Toutefois, l'opération n'a posé aucun problème sur mon ordinateur portable.

sortie d'emerge

 *Quote:*   

> ar cru libvfe.a vfecontrol.o vfeprecomp.o vfedisplay.o vfe.o vfesession.o vfepovms.o vfeplatform.o unixoptions.o platformbase.o unixconsole.o 
> 
> i686-pc-linux-gnu-ranlib libvfe.a
> 
> make[2] : on quitte le répertoire « /var/tmp/portage/media-gfx/povray-3.7.0_rc3/work/povray-3.7.0.RC3/vfe »
> ...

 

Il semble que le problème vienne de la bibliothèque boost mais je n'en suis pas sûr.

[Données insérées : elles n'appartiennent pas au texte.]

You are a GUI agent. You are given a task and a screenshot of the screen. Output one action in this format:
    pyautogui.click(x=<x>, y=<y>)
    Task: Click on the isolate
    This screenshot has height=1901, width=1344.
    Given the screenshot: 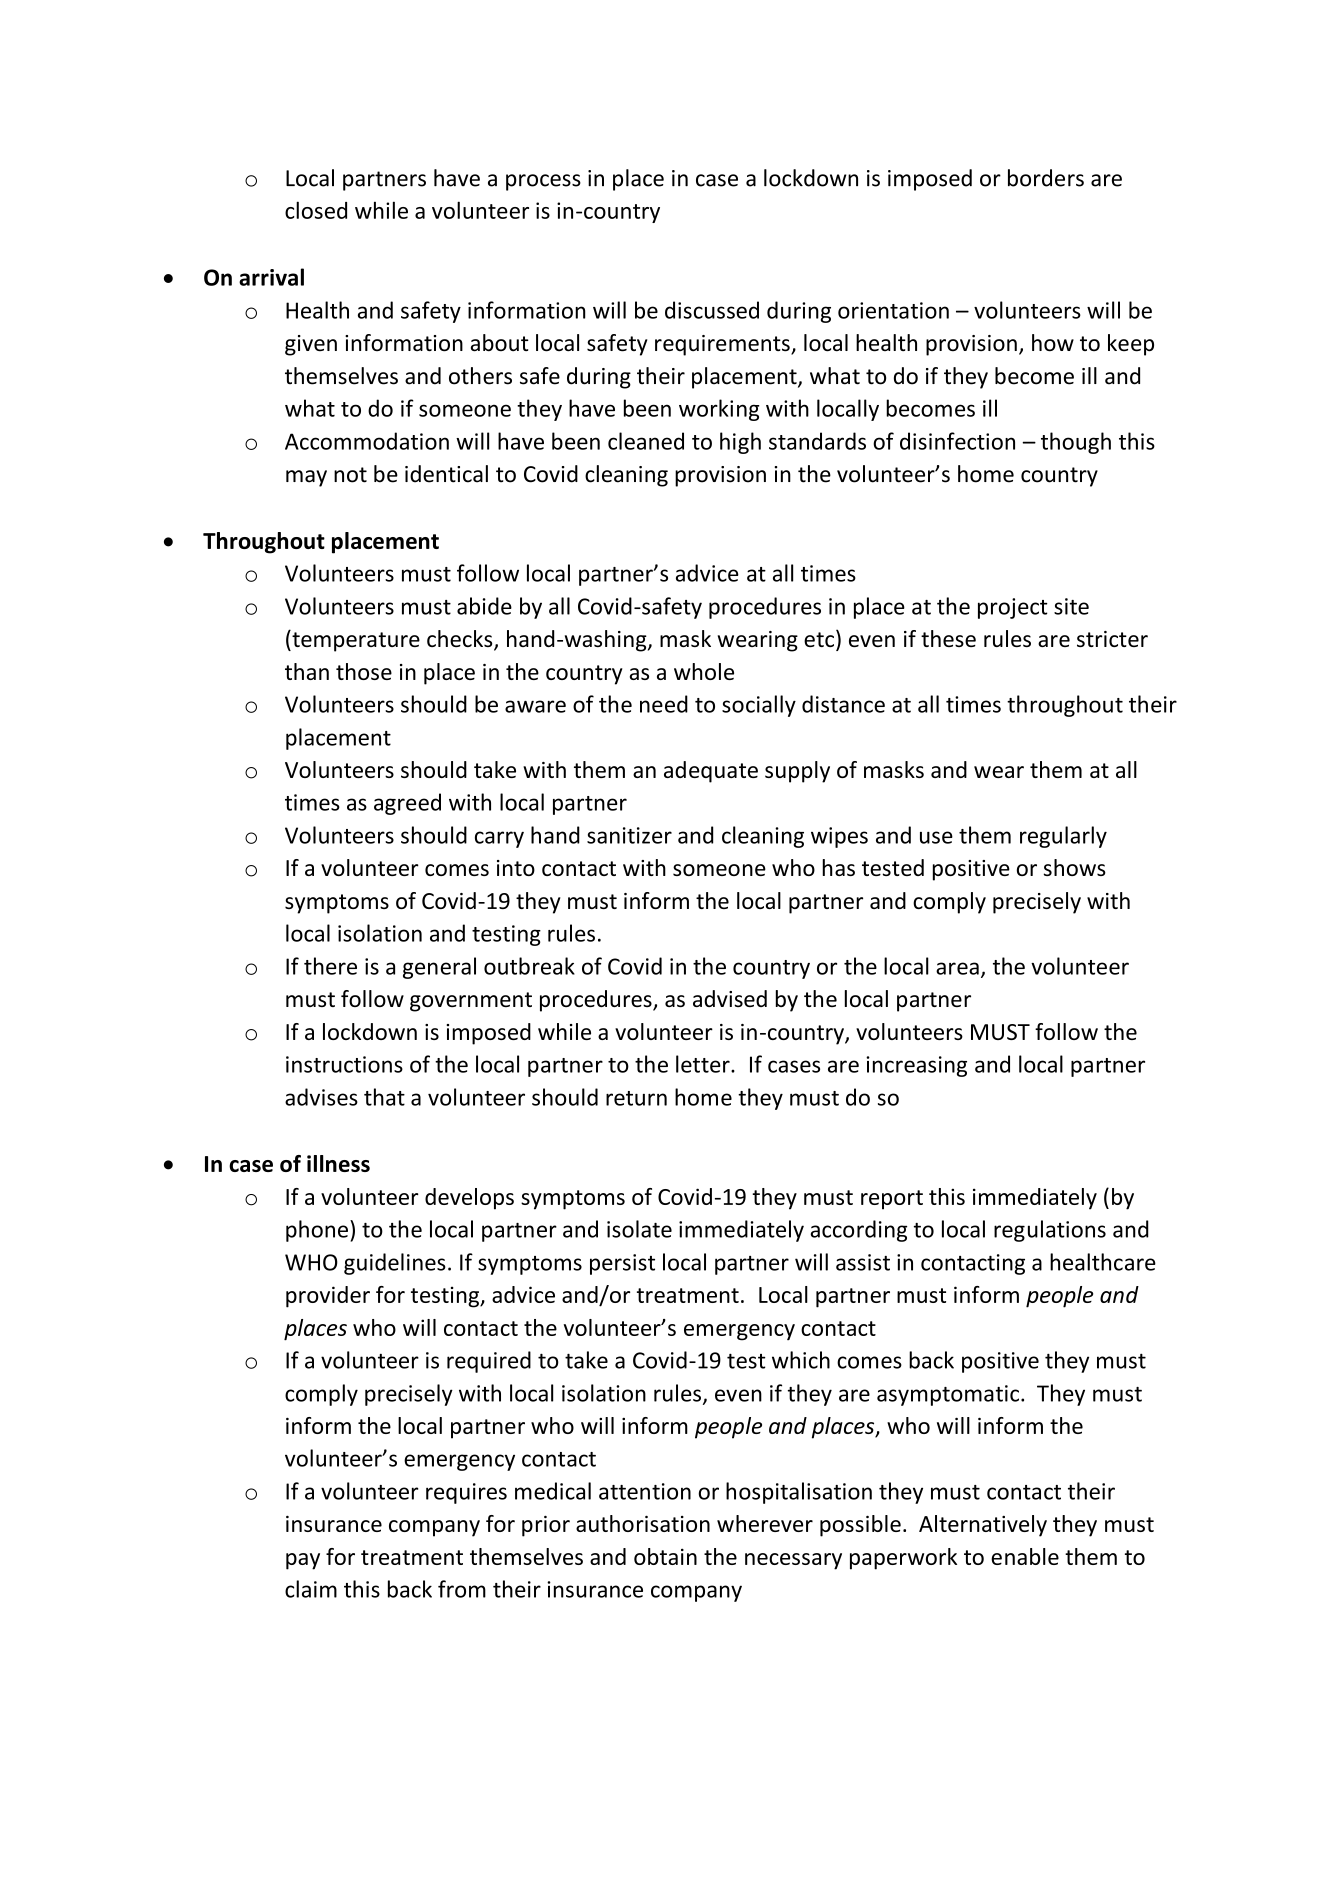 What is the action you would take?
    pyautogui.click(x=639, y=1229)
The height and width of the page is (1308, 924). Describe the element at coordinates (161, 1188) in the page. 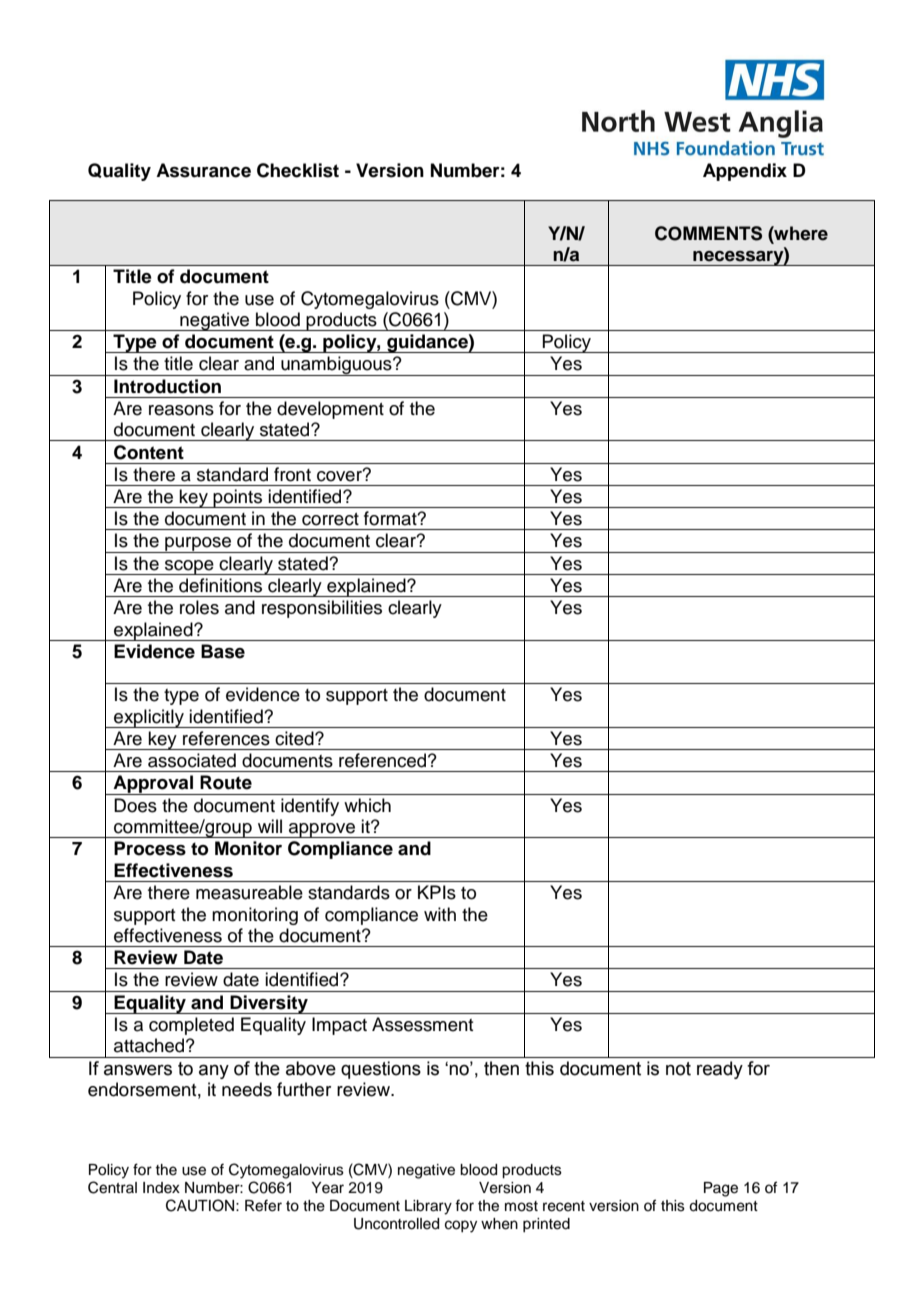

Je ne suis pas contre un peu d'aide et quelques suggestions seraient les bienvenus pour me permettre de résoudre ce problème.

D'avance merci

ThomaLast edited by Thoma HAUC on Sun Dec 11, 2011 8:35 pm; edited 1 time in total

----------

## StinGer_Uesugi

Il n'y a pas assez d'info avec ça. Il faudrait que tu nous postes ce que te dit le message :

```
emerge --info =media-gfx/povray-3.7.0_rc3

emerge -pqv =media-gfx/povray-3.7.0_rc3
```

Et aussi, un petit

```
cat /var/tmp/portage/media-gfx/povray-3.7.0_rc3/temp/build.log
```

quelque part serait le bienvenue.

Là, c'est trop succin.

----------

## Thoma HAUC

Voici les éléments demandés, en espérant que quelqu'un pourra m'éclairer sur les références manquantes.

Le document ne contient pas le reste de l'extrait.